SOURCE DATA:

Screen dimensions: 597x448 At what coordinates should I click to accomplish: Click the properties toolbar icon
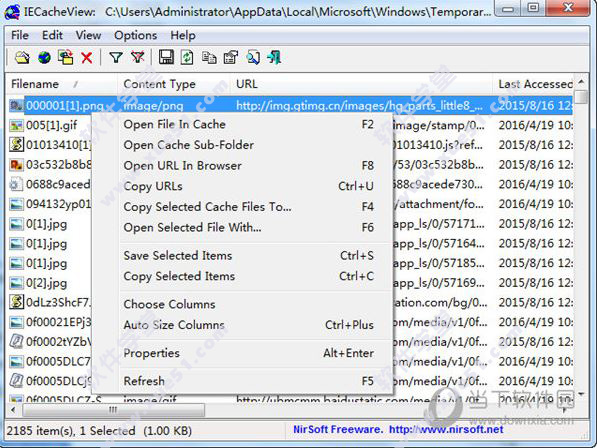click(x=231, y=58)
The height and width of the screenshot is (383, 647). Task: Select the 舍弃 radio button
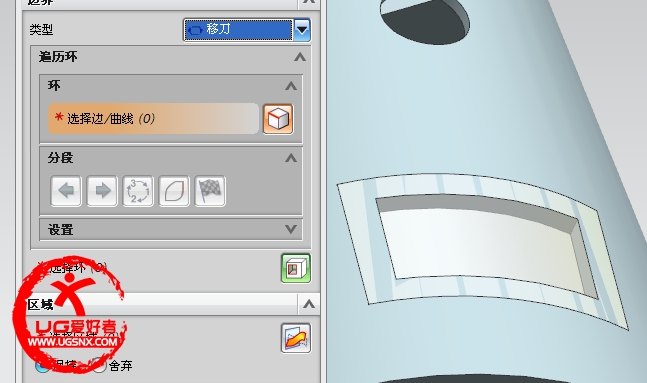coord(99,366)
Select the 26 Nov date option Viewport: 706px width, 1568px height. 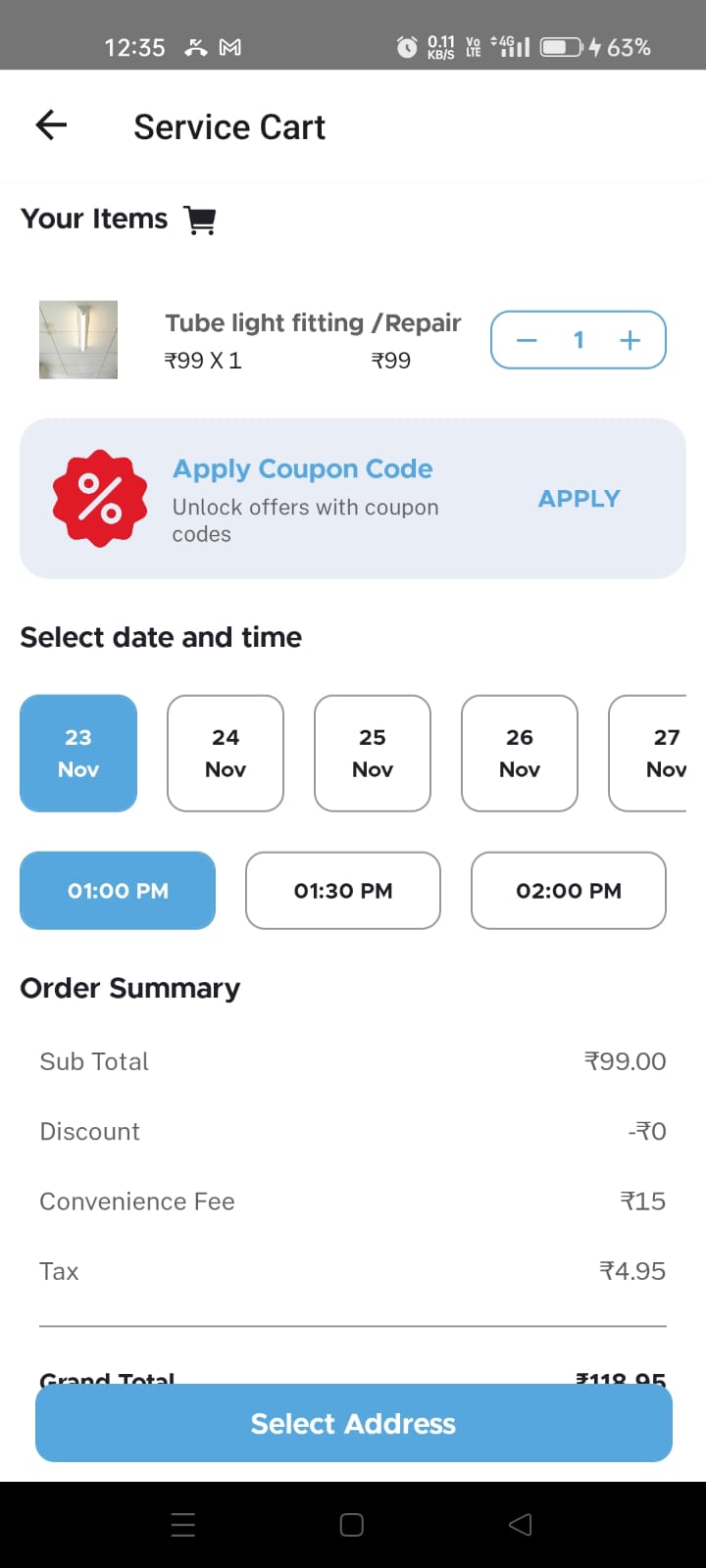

PROBLEM DESCRIPTION: In the records above, locate the line containing "The height and", then copy exactly that line and every line after it through the end, omitting pictures.

EXERCISE RESULT:
The height and width of the screenshot is (383, 647). Task: Select the 舍弃 radio button
coord(99,366)
Select the 26 Nov date option Viewport: 706px width, 1568px height. 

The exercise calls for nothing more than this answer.